Touching breakthrough: Bionic hand to return sense of feeling
A bionic hand which allows the recipient to feel what they touch might soon be available for amputees. A young Italian man will be the first to try out the high-tech prostheses later this year, with a permanent transplant in the works for 2015.
The touch sensitive bionic hand is being developed by Silvestro Micera of the Ecole Polytechnique Federale de Lausanne in Switzerland.
Micera said that the hand will be wired directly to the patient’s nervous system via electrodes clipped onto two of the arm’s main nerves – the median and the ulnar nerves.
Tactile feedback will be provided to the user via touch sensors in each fingertip, the palm and the wrist, which will then send signals to the brain via a feedback loop.
If the experiment goes according to plan, the patient will actually have the ability to control the high-tech hand with his thoughts.
A lack of touch feedback has previously made controlling robotic limbs a difficult task for many amputees.

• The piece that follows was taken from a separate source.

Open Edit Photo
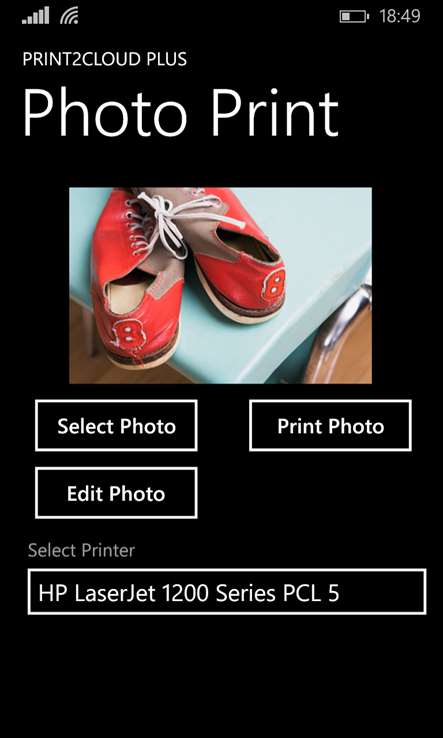 point(116,493)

Scientists hope the breakthrough will be a stepping stone on the path towards developing increasingly complex artificial limbs which function and provide sensation more closely to actual body parts.
“This is real progress, real hope for amputees. It will be
the first prosthetic that will provide real-time sensory feedback
for grasping,” The UK Independent cites Micera as
saying.
“It is clear that the more sensory feeling an amputee has,
the more likely they will get full acceptance of that limb. We hope
that one day it will be embedded in the arm and the user will just
forget it is there.”
An unidentified Italian man in his 20s who lost part of his arm in an accident will be the first to receive the new hand later this year.
The high tech prosthesis will be tested for a month, and if all goes according to plan, a permanent transplant might be ready by 2015.
The latest touch sensitive bionic hand follows an earlier version given to an amputee named Pierpaolo Petruzziello in 2009.
Petruzziello was able to wiggle the fingers of the temporary
bionic hand, clench it into a fist and hold objects. He also
reported being able to feel the sensation of a needle being poked
into his palm.
However, the version given to Petruzziello only had two sensory zones, providing a far more limited scope of sensation than the latest model.
“We have refined the interface, so we hope to see much more detailed movement and control of the hand. It is intended to be as lifelike as possible,” Micera, who was attending the American Association for the Advancement of Science’s conference in Boston, said.
“The idea would be that it could deliver two or more sensations at one time. You could have a pinch and receive information from three fingers, or feel movement in the hand and wrist,” he continued.
“We could be on the cusp of providing new and more effective clinical solutions to amputees in the next year.”